Tuesday, July 31, 2007


"I Am More Than Just a Black Woman"

A very thoughtful essay by a young Washingtonian appeared in Sunday's Washington Post. Amanda Fernandez, a Duke Ellington High School graduate, was the winner of the national Poetry Out Loud contest, a poetry recitation competition for high school students, sponsored by the National Endowment for the Arts and the Poetry Foundation.

Fernandez chose "Dulce et Decorum Est" by Wilfred Owen, "Ma Rainey" by Sterling Brown, and "Unknown Girl in the Maternity Ward," by Anne Sexton as her entries. The first is one of the most famous poems in the English language about the horrors of war. In the third, a young woman talks to the newborn she is about to give up for adoption. But all the reporting of Fernandez's win focussed on the second poem, the "black poem," written in dialect by DC's first Poet Laureate. It's a powerful poem that speaks of the way music can be a salve and an inspiration, can speak to and for a people. The song echoes of the devastation Katrina wrought on Black communities in the South.

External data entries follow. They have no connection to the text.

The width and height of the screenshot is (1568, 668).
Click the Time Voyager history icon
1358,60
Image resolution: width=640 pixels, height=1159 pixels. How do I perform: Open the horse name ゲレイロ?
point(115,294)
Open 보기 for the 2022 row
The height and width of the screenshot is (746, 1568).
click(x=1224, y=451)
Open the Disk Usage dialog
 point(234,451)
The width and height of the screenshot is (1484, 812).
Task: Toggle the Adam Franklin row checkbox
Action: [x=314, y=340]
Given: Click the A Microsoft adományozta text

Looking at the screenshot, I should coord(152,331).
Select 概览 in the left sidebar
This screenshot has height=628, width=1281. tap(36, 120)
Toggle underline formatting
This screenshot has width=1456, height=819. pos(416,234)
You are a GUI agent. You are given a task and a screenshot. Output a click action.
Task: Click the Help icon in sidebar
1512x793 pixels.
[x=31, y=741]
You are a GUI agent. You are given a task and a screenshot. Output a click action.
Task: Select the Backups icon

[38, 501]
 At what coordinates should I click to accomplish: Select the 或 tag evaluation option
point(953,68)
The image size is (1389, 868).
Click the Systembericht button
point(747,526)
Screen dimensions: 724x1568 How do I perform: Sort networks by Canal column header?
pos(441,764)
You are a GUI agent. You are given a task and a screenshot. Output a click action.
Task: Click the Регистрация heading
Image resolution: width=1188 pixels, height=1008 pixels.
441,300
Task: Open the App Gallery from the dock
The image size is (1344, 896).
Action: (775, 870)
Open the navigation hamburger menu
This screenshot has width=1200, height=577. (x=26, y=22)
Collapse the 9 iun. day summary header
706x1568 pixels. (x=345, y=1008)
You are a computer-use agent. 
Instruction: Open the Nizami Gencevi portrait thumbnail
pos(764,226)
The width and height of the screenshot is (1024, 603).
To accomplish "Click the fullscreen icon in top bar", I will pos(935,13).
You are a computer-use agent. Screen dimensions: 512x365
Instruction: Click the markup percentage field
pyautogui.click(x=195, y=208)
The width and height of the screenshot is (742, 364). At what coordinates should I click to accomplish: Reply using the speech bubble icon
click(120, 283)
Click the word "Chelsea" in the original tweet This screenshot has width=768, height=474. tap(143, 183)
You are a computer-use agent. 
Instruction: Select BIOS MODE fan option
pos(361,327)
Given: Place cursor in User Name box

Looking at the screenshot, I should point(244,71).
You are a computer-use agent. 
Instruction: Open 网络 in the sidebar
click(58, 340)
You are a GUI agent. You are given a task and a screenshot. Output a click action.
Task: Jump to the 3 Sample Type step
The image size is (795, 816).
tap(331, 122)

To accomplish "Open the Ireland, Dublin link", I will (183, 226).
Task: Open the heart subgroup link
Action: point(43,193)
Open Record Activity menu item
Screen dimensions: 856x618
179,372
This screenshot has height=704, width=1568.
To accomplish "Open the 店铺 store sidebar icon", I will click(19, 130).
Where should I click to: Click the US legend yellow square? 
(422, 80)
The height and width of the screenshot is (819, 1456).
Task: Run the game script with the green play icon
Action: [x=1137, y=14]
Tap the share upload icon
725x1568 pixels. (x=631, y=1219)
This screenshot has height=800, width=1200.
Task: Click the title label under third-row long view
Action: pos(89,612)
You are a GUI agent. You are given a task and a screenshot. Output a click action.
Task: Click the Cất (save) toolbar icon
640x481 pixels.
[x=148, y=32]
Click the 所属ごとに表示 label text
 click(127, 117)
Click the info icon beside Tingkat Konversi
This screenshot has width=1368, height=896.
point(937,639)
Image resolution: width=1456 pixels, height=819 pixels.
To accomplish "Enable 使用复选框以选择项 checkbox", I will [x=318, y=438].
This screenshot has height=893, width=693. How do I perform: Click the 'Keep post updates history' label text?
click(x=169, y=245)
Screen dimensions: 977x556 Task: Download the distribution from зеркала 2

But "Ma Rainey" was only one of three poems Fernandez recited. The Sexton poem in fact was the final and winning poem. Fernandez rightly asks:

Why weren't [the media] interested in my political views about young men and women dying in war, as expressed in the first poem? Why didn't they see me as a woman -- not a black woman, but a woman -- as reflected in the third poem about the tough choices that women face?